A TikTok video uploaded by a student of the JC on April 19 showed the alternative solutions to backpacks, which include a Cold Storage supermarket basket, rectangular plastic bucket, file holder, shoe box, and even a shallow pail.

@jia.ennn #whyjp #fypsg #fyp ♬ dźwięk oryginalny - Oliwiaa Janiga

The if-it-works-it's-not-stupid logic holds water, as some of the alternatives to backpacks worked as reasonable substitutes.

Purpose of 'No Backpack Day' movement

"No Backpack Day" is a day set aside where children do not bring their backpacks to school to raise awareness for the millions of children around the world who go to school carrying their supplies and books in their hands or in other receptacles because they cannot afford backpacks.

Drawbacks of 'No Backpack Day'

As the purpose of the trend gets diluted over time, having been increasingly turned into a viral TikTok visual gag instead of promoting a cause, the inequality it manages to capture also becomes starker.

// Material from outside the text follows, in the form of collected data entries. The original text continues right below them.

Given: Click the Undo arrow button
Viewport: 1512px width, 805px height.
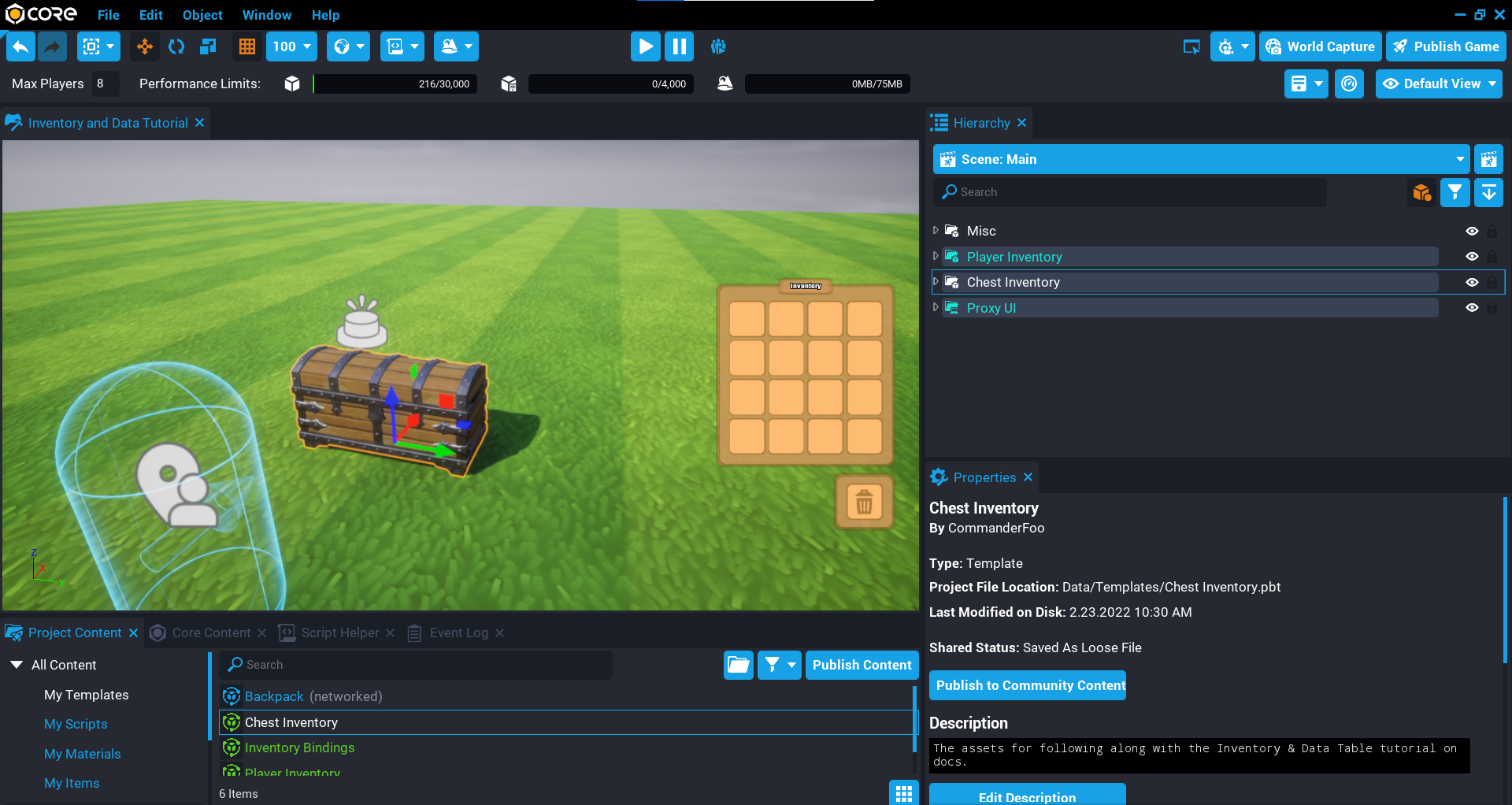Looking at the screenshot, I should coord(20,46).
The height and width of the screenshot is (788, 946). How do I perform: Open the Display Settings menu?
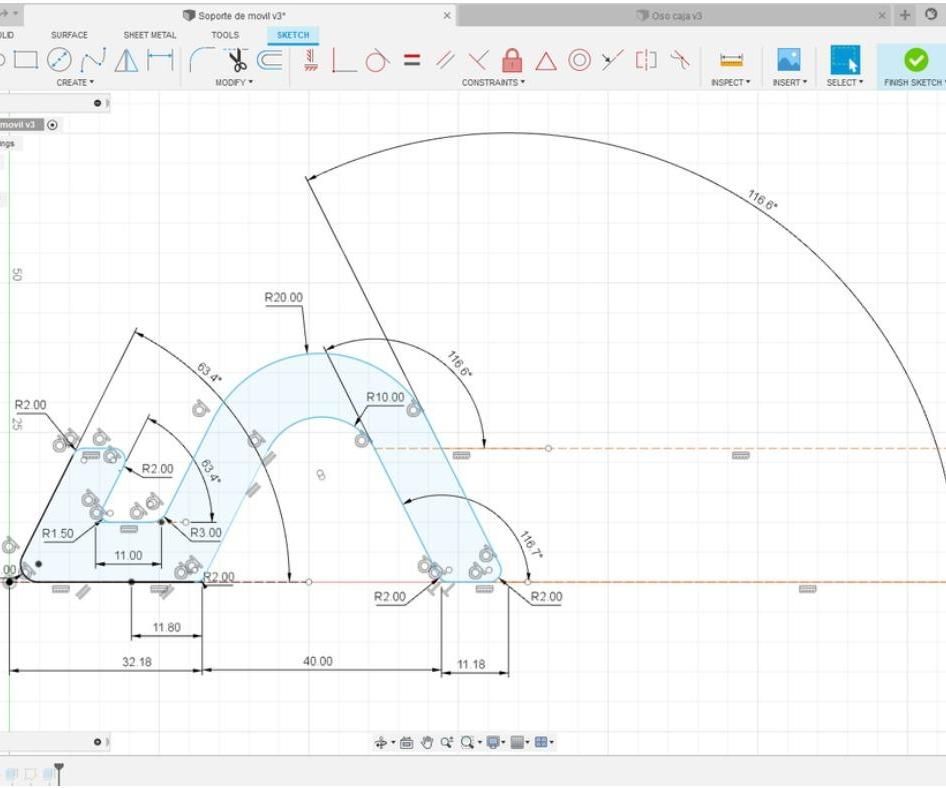[x=493, y=742]
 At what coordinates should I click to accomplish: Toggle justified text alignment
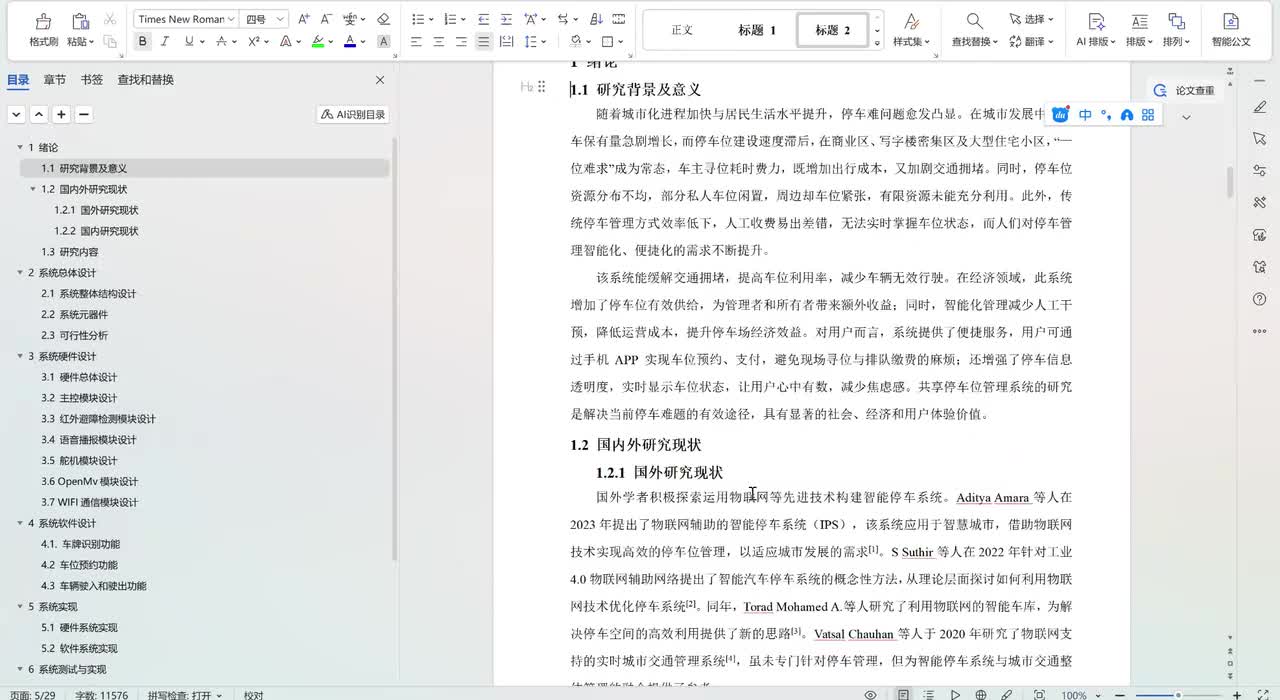point(484,41)
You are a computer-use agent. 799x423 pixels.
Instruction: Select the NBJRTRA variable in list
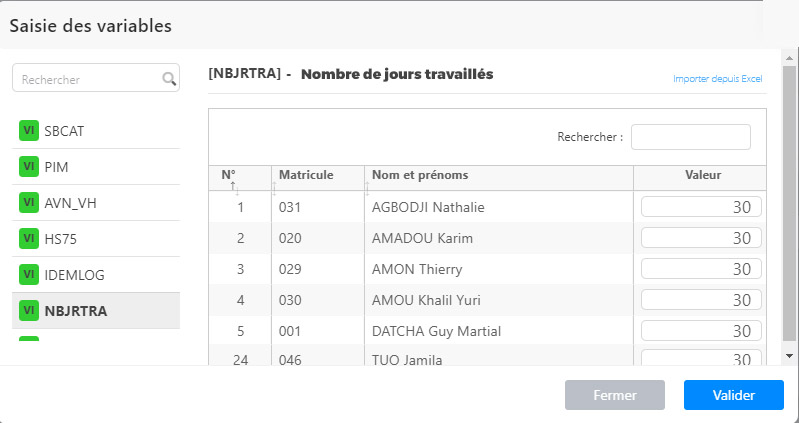coord(96,310)
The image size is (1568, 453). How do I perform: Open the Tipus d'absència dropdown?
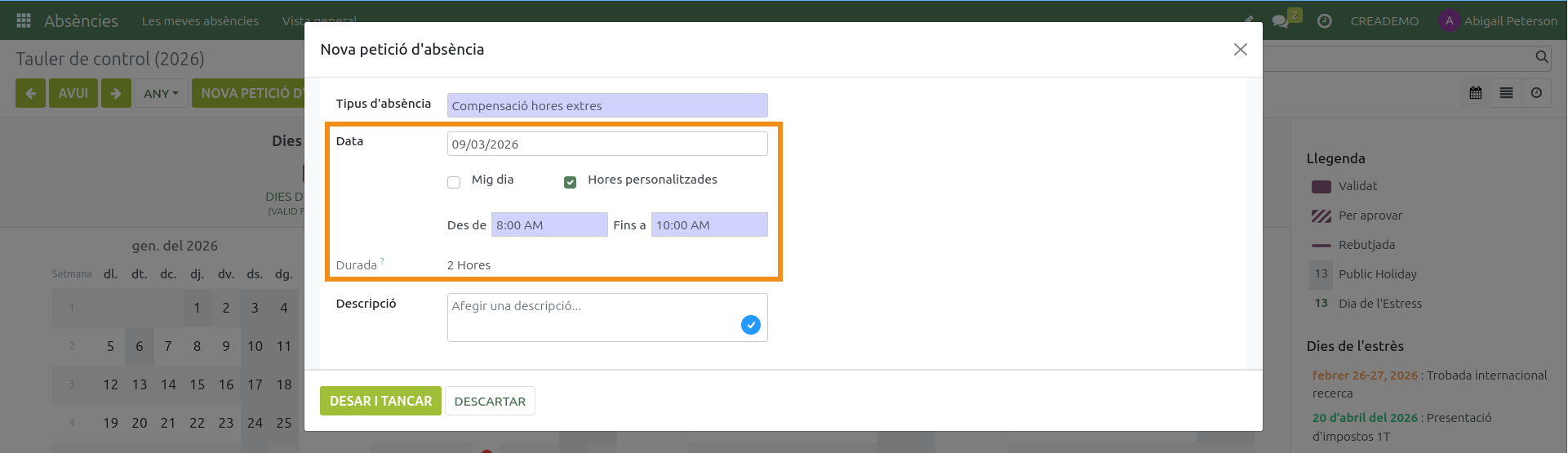click(x=606, y=105)
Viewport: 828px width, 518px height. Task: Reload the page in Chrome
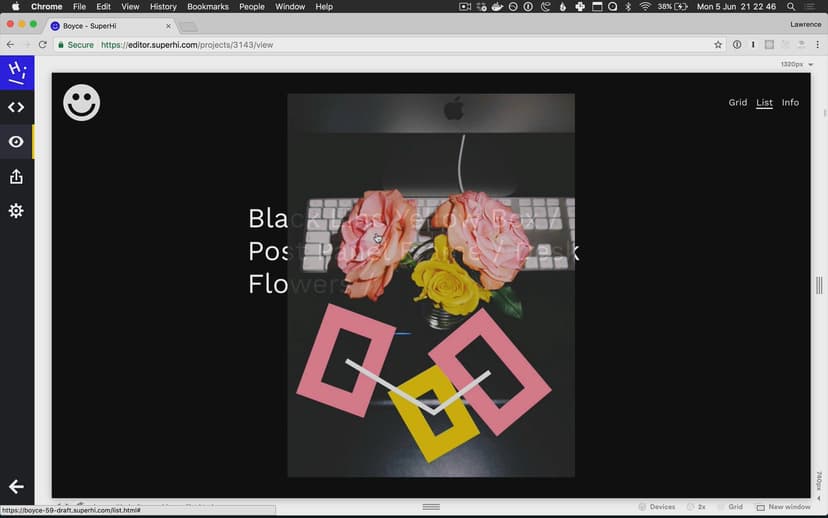click(x=43, y=45)
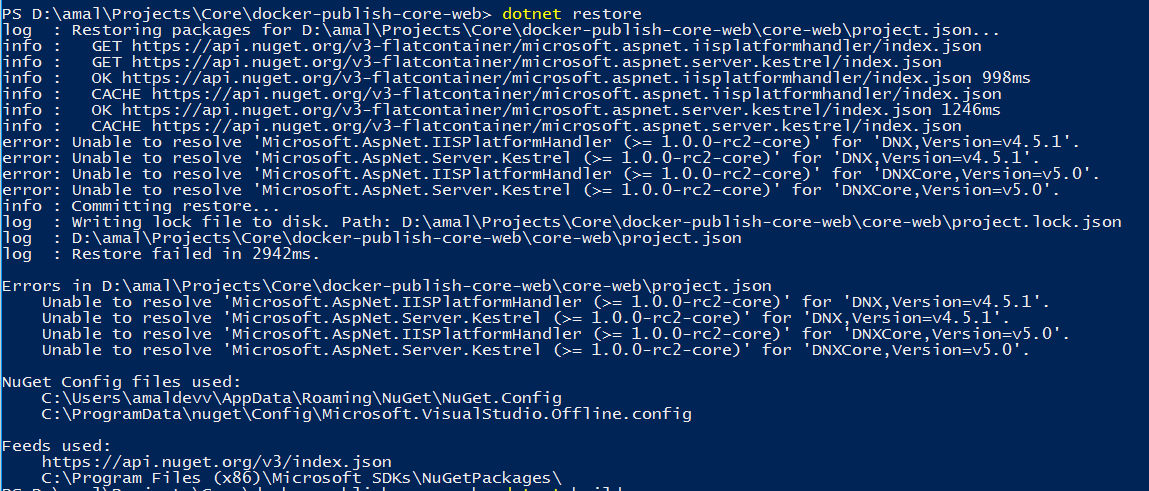Click the 'Feeds used:' heading
This screenshot has height=491, width=1149.
point(57,445)
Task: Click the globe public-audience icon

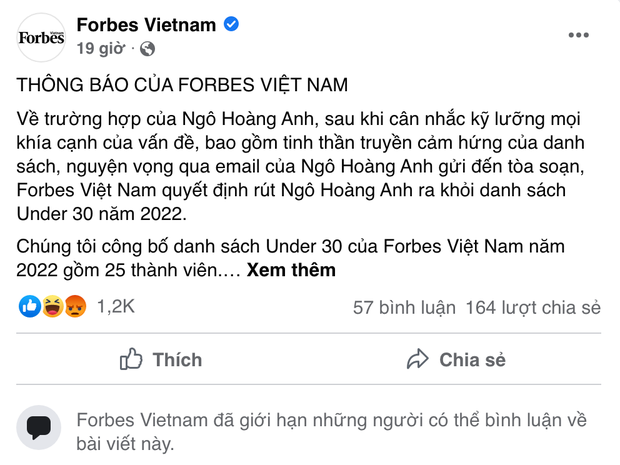Action: pos(148,47)
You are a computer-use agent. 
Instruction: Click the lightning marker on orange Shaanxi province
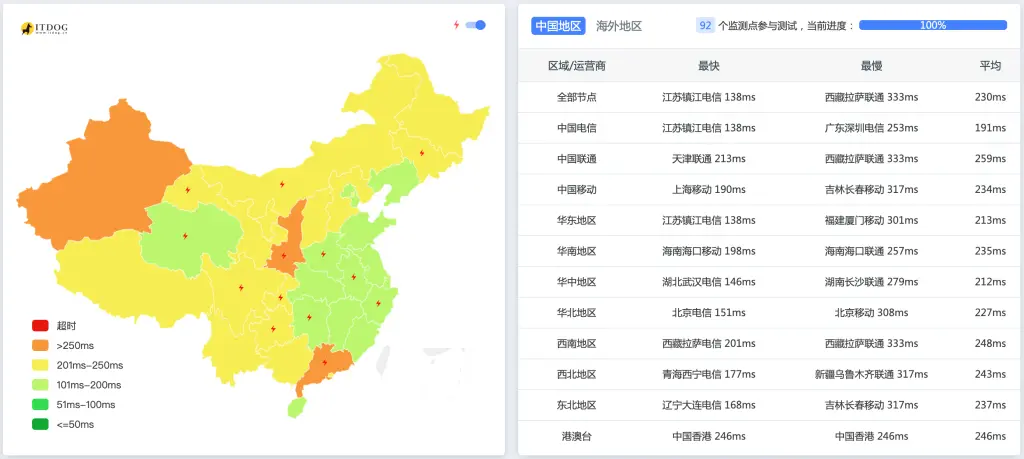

In less developed societies, where carrying a backpack serves as a symbol of being better off, the luxury it affords becomes minimised when compared to the lack of books and supplies students in digitally transformed societies have to lug around when going to school to acquire their education.

The irony is that students presented with lesser physical loads in digitally transformed societies, such as in Singapore, might even misconstrue the extent of the burden that students who cannot afford backpacks face, as the access to resources is assumed to be similar.

For example, in Singapore's case, the most straightforward method to carrying items around without a backpack would be to bring fewer items to school to begin with, such as by not carrying a water bottle, and sticking to necessities, such as only bringing along a school-issued tablet.

But this is on the assumption that the school attended has fresh supplies of water that can be conveniently located, which is not even a given elsewhere in the world, and that lessons can be conducted without paper and any access to physical books, which is impossible in societies that have yet to go paperless.